= Beginning of Section =

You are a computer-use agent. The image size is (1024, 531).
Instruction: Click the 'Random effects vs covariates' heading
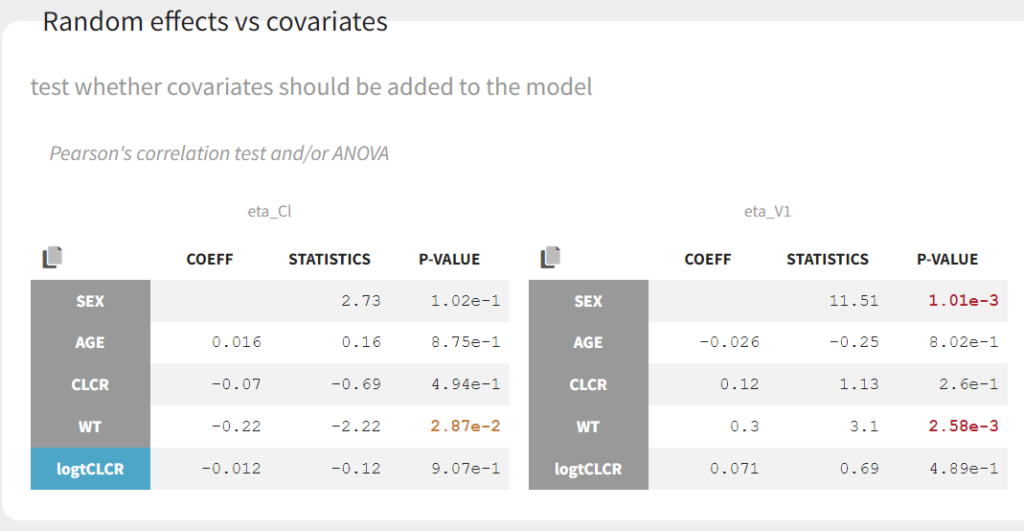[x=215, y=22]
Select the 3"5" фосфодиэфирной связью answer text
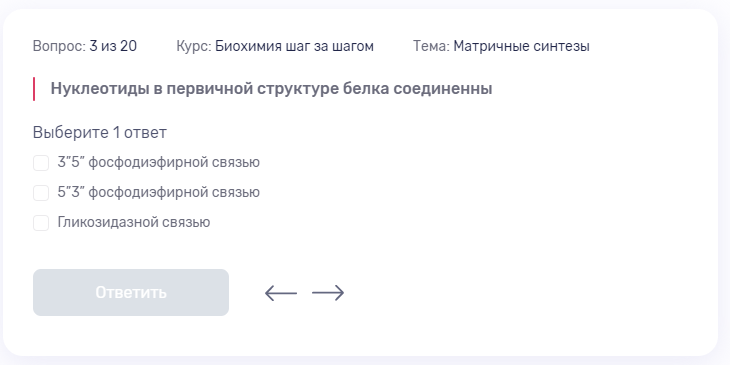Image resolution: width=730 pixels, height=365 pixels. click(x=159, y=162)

= End of Section =

> [Your assignment]
Give every record again without changing a word. Exclude the pictures.

> [Task output]
You are a computer-use agent. The image size is (1024, 531).
Instruction: Click the 'Random effects vs covariates' heading
[x=215, y=22]
Select the 3"5" фосфодиэфирной связью answer text
Image resolution: width=730 pixels, height=365 pixels. click(x=159, y=162)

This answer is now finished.